Designing new aerospace engines is one of the longest-term design-and-manufacturing endeavors in industry. Setting off on this multi-year endeavor that will cost millions of dollars is fraught with challenges, and when Rolls-Royce Germany was looking to reduce costs and shorten lead times, it turned to data analytics and AI to come up with answers.
Rolls-Royce Germany embraced AI and data analytics 20 years ago, but it recently supercharged its AI activities: It partnered with Altair to turn the huge amount of data it had collected into actionable, at-your-fingertips information.
Altair and Rolls-Royce late last year signed a pact to address a range of applications. To begin, they will use the terabytes of real-time and historical engineering testing data that has been locked away in silos to address structural analysis and testing—to reduce engine weight and mass while maintaining structural integrity.
Rolls-Royce Deutschland’s Peter Wehle said in prepared remarks that the pact would “enable us to bridge the gap between engineering and data science, and empower our engineers to truly be engineers, focused on extracting the benefits of machine learning (ML) and AI from our data.”

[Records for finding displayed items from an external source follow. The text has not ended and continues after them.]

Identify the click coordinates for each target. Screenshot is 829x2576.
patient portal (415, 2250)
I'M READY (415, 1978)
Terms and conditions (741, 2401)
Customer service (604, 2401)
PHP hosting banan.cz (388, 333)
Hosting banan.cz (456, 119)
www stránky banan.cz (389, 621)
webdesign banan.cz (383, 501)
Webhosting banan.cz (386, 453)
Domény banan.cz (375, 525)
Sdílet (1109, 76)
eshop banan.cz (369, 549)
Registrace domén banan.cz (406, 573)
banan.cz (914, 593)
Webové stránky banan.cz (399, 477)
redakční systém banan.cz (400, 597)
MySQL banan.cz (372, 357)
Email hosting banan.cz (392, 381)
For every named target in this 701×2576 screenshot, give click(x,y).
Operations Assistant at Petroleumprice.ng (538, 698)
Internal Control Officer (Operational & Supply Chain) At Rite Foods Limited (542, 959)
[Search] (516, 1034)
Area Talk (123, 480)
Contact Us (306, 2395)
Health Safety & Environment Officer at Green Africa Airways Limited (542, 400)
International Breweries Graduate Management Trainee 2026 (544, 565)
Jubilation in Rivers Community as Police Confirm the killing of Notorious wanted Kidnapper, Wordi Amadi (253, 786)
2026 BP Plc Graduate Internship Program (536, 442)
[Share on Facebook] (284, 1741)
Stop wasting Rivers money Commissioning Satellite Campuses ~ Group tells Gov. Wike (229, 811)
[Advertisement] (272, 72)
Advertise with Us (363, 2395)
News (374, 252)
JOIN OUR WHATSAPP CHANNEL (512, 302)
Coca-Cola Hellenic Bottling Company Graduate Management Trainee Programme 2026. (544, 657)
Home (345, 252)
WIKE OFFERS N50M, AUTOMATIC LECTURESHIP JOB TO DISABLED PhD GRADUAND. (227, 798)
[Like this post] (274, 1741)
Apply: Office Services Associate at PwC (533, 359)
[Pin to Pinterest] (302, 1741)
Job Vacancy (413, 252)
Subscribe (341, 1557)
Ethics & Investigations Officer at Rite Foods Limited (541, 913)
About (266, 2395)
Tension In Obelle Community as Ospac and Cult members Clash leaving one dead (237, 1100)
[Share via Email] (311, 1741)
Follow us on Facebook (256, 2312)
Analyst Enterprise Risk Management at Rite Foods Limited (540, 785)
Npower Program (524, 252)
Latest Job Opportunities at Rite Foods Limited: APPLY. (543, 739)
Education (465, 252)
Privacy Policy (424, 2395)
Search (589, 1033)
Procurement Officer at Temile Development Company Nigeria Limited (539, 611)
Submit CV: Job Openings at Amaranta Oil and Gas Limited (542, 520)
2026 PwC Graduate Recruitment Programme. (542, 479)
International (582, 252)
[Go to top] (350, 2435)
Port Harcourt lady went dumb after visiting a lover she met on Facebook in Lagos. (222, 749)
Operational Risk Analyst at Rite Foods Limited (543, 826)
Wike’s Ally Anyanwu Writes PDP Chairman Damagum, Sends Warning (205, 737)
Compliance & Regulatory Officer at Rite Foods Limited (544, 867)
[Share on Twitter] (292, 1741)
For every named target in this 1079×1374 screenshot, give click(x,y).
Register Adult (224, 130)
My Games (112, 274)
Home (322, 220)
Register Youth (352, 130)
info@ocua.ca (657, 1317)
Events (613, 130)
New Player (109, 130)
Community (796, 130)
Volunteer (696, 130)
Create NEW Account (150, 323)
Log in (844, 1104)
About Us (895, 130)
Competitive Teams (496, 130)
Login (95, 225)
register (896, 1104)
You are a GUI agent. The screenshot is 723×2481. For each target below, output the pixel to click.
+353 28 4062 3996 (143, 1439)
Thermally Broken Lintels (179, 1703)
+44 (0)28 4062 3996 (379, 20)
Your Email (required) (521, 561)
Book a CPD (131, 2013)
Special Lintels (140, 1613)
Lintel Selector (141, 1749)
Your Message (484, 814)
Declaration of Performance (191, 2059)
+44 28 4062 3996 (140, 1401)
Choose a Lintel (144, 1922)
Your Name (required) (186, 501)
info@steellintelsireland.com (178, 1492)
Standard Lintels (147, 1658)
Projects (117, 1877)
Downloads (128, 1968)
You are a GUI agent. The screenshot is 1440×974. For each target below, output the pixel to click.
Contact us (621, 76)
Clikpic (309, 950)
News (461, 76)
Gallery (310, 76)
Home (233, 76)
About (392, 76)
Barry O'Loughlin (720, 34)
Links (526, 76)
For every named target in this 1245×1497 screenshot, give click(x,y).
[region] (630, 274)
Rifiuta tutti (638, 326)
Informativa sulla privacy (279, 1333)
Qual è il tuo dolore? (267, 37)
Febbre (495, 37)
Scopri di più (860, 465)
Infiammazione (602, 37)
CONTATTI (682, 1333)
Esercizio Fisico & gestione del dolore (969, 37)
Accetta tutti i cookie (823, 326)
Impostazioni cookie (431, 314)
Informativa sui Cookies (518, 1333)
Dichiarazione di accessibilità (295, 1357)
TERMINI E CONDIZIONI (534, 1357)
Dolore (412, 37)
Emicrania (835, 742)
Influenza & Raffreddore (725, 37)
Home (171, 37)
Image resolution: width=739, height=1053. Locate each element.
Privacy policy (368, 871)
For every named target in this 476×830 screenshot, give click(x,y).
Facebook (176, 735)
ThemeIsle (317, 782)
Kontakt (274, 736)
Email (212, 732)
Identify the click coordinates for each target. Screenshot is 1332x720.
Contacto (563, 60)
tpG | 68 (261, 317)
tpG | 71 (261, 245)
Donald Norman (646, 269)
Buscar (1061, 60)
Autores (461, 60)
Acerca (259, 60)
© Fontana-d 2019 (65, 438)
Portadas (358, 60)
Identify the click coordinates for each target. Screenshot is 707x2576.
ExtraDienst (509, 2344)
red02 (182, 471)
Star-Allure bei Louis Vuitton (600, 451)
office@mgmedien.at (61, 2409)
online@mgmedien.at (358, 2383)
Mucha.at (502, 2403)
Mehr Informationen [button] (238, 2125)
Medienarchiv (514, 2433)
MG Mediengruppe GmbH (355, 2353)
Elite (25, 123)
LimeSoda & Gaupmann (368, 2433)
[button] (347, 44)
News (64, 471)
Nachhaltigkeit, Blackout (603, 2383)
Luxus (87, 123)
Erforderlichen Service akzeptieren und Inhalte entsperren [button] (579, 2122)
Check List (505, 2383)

Rolls-Royce will integrate Knowledge Works, Altair’s low-code data transformation and ML modeling platform, Altair CTO Sam Mahalingam said. The drag-and-drop software offers designers freedom and flexibility—especially at the start of the design process when the data can have a real impact on future production and testing stages.
“The software lets the design engineers think creatively while not having to worry about developing reams of code to try out new ideas and concepts,” he said. “The design engineers can try new things and get instant feedback.”
The Altair and Rolls-Royce Germany collaboration will address a wide variety of use cases, including applying data science to the vast amounts of engineering testing data, which can lead to a significantly reduced number of sensors needed. This use case alone has the potential to reduce recurring costs by millions of Euros.
Engineers using the software can connect to a data silo to choose the data they want to utilize, the algorithms they want to employ, or whether they want to use a neural network to train an ML model, he said.
The companies first partnered in 2017—on UltraFan, Rolls-Royce’s next-gen engine platform. Altair developed and employed simulation tools and methods with a focus on weight reduction, fuel efficiency and reduced noise. The new pact is “a natural extension” of that work.
“Altair has always been envisioning the future, how we can help our customers improve outcomes,” Mahalingam said. “We started on the product validation side and then we introduced to the market the concept of simulation-driven design.”
New simulation technology and expertise in high-performance computing followed. And now the company looks toward AI/ML as the next realm in design development. “We have shown many customers how to augment AI for their use cases,” he said, “and how we can provide additional AI models or ML training so they can do design exploration and shorten the whole design response time.
“There are several ways AI will enhance the end product, saving millions of dollars by shrinking design time,” he said. “Shaving 20 percent off the time is tremendous. But the goal is to shrink it by half.”